Q: What are the characteristics of perfectly competitive markets?

Perfectly competitive markets have undifferentiated products, no barriers to entry or exit, and firms that are price-takers, meaning they take the market price for their products.

Q: How do firms determine the rational quantity to produce in perfectly competitive markets?

Firms produce at a quantity where marginal cost equals marginal revenue, which is equal to the market price. They choose this quantity to maximize their profit.

Q: What determines whether a firm in a perfectly competitive market makes an economic profit or loss?

The average total cost at the rational quantity determines economic profit or loss. If the price (marginal revenue) is higher than the average total cost, the firm makes an economic profit. If it is lower, the firm incurs an economic loss.

Q: What happens to firms in the long run in perfectly competitive markets?

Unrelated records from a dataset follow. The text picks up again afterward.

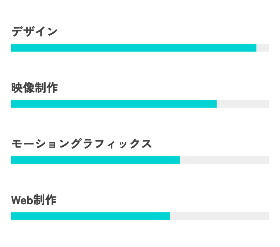Image resolution: width=280 pixels, height=247 pixels.
Task: Click the left start of the Web制作 bar
Action: pyautogui.click(x=12, y=216)
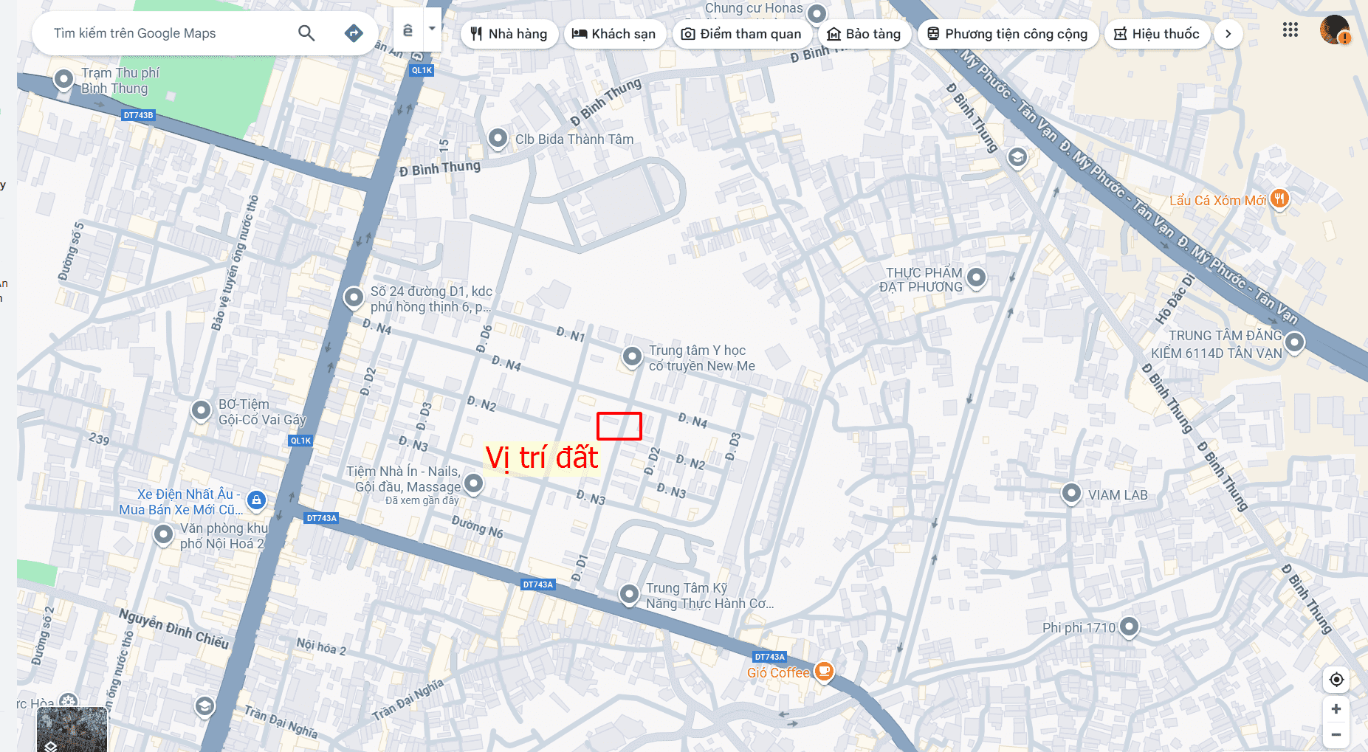Expand the dropdown arrow beside the print icon
Image resolution: width=1368 pixels, height=752 pixels.
[432, 30]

In the long run, firms in perfectly competitive markets have the flexibility to enter or exit the market. If a firm is unable to cover its fixed costs and achieve economic profit, it would likely exit the market.

Summary & Key Takeaways

  • Perfectly competitive markets are theoretical in nature, with no product differentiation or barriers to entry or exit. Price is determined by market supply and demand, and firms are price-takers.

  • Firms in perfectly competitive markets produce at a quantity where marginal cost equals marginal revenue, which is equal to the market price. This is the rational quantity for them to produce.

  • Economic profit or loss for a firm in a perfectly competitive market is determined by the difference between price (marginal revenue) and average total cost at the rational quantity.